## start PASSAGE

Everybody, it seems, wants to believe Obama isn't a corporate puppet sell-out. Bob Herbert, who has been very tough on Obama's willingness to give Wall Street anything it wants while refusing Main Street more than the absolute minimum of what it needs, "finally" hears what he's been wanting to hear for a long time.
On Labor Day afternoon in Milwaukee, President Obama finally began to vigorously push the kind of high-profile, rebuild-America infrastructure campaign that is absolutely essential if there is to be any real hope of putting Americans back to work and getting the economy back into reasonable shape over the next few years.
a speech that was rousing, inspirational and, at times, quite funny, the president outlined a $50 billion proposal for a wide range of improvements to the nation's transportation infrastructure. The money would be used for the construction and rehabilitation of highways, bridges, railroads, airport runways and the air traffic control system.
Mr. Obama linked the nation's desperate need for jobs to the sorry state of the national infrastructure in a tone that conveyed both passion and empathy, and left me wondering, "Where has this guy been for the past year and a half?"

## end PASSAGE
## start DATA

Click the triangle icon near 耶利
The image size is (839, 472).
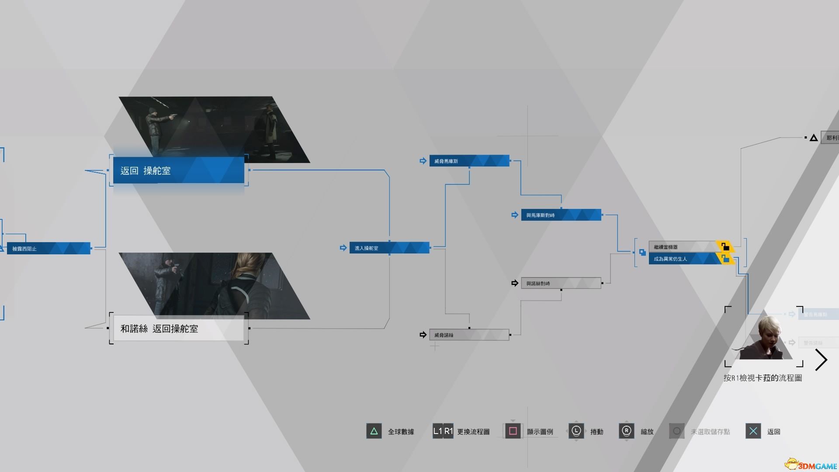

## end DATA

• INSTRUCTIONS:
• A. In the passage on Obama's Labor Day speech, what was the dollar amount of the proposal the president outlined?
• B. Decide whether each statement agrees with the passage on Obama's Labor Day speech, answering yes or no and quoting the words of the passage that settle it. (i) The speech was given in Milwaukee. (ii) The proposed money would be spent on building schools. (iii) Bob Herbert had been very tough on Obama's willingness to give Wall Street anything it wants.
• C. Carry the passage on Obama's Labor Day speech further, starting after its last sentence.
The listing plays no part in what is asked here.

• RESULTS OF THE TASKS:
• A. $50 billion

• B.
(i) Yes: "On Labor Day afternoon in Milwaukee"
(ii) No: "The money would be used for the construction and rehabilitation of highways, bridges, railroads, airport runways and the air traffic control system."
(iii) Yes: "Bob Herbert, who has been very tough on Obama's willingness to give Wall Street anything it wants"

• C.
After noting that nearly one in five construction workers is unemployed, Mr. Obama told the crowd, "It doesn't do anybody any good when so many hard-working Americans have been idle for months, even years, at a time when there is so much of America that needs rebuilding."
The U.S. once had the finest infrastructure in the world, he said, "and we can have it again."
I luv it when Barry promises shit like this. He always sounds so sincere. But somehow it just never really materializes, you know? I mean, we heard all this during his campaign and periodically afterward but most of the so-called "stimulus" money meant for infrastructure improvement hasn't been dispersed. Some $700M, a drop in the bucket compared to the nearly $3T ladled out to Wall Street, is still sitting. In a bank. Earning interest. For the bank, probably.
IOW, Bob wants very badly to believe in Barry but unfortunately Barry has a history that makes him hard to believe. We've heard all this before. It wasn't true then and it most likely isn't true now. David Dayen at FDL isn't saying outright that BO is lying his ass off - he left that to me - but he's fairly clear that BO's swell speech seems to promise a lot more than it actually would deliver. (H/T Mark)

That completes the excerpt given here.